I have a solution to problem A that uses only 910 queries.

First divide up the coins into as many odd-sized groups of 11+ as possible. In practice we can make 90 groups (89 groups of size 11 and 1 group of size 21 for example, but any arrangement into 90 groups of odd sizes is fine).

For each group, compare coins inside the group. Each group will either be all equal (in which case all coins are real) or they will split into two unequal parts. This takes $$$\text{group size} - 1$$$ queries per group, so in total this is $$$1000 - 90 = 910$$$ queries.

Now we need to handle the split groups. One easy way to finish is that we can take any real coin and compare to one coin each from the (at most 10) split groups. This gets us to 920 queries.

But we actually don't need to do that at all! I claim that once we end up with our split groups, there is only one unique way to choose one part from each group to get a total of exactly 10 coins.
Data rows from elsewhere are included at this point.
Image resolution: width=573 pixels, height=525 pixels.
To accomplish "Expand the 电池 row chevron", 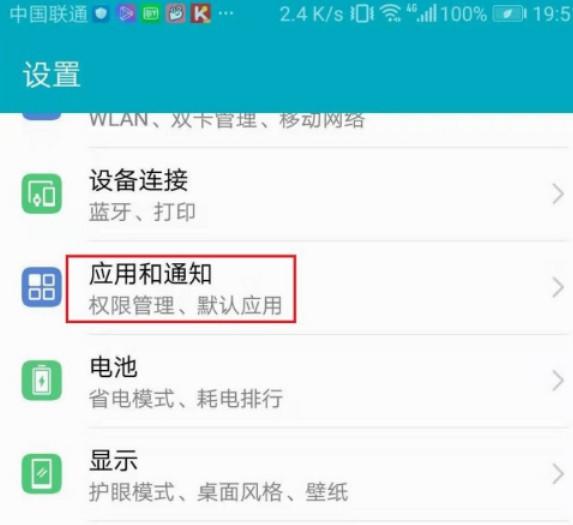I will coord(558,381).
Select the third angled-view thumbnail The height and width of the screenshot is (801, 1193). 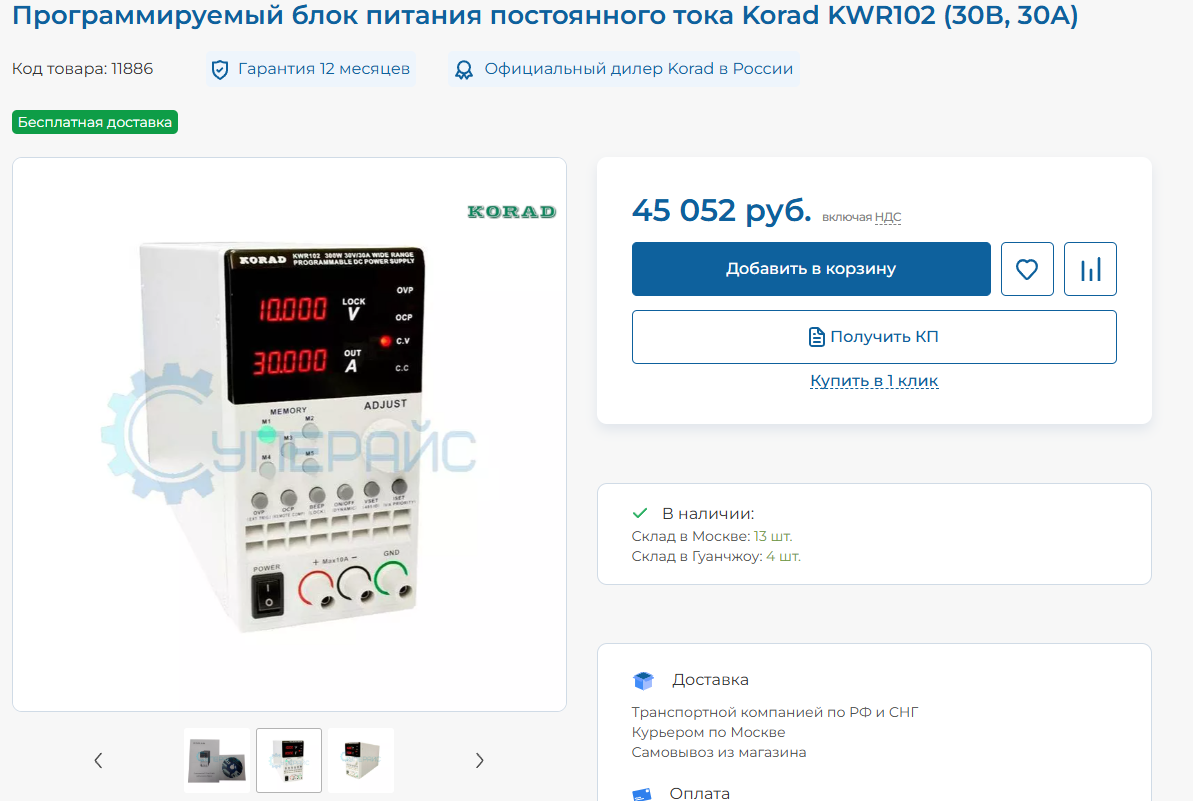[361, 760]
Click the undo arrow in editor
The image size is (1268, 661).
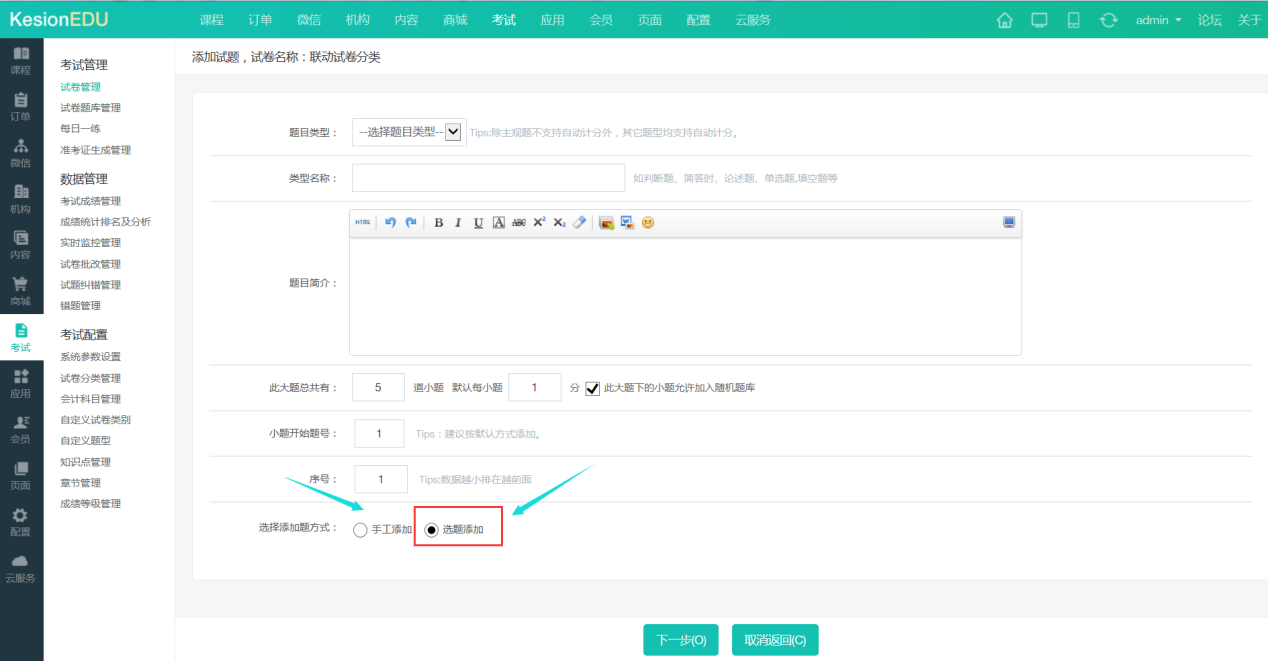coord(390,223)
Proof: let's assume for contradiction that there are two different ways to choose the parts to get a total of 10 coins. Let's look at only the groups where we chose different parts. Since each group size is odd, by parity there must be an even number of these groups, so at least 2. But then the total number of coins in those groups is at least 2 * 11 = 22, which means the two choices contain more than 20 coins in total, giving us a contradiction.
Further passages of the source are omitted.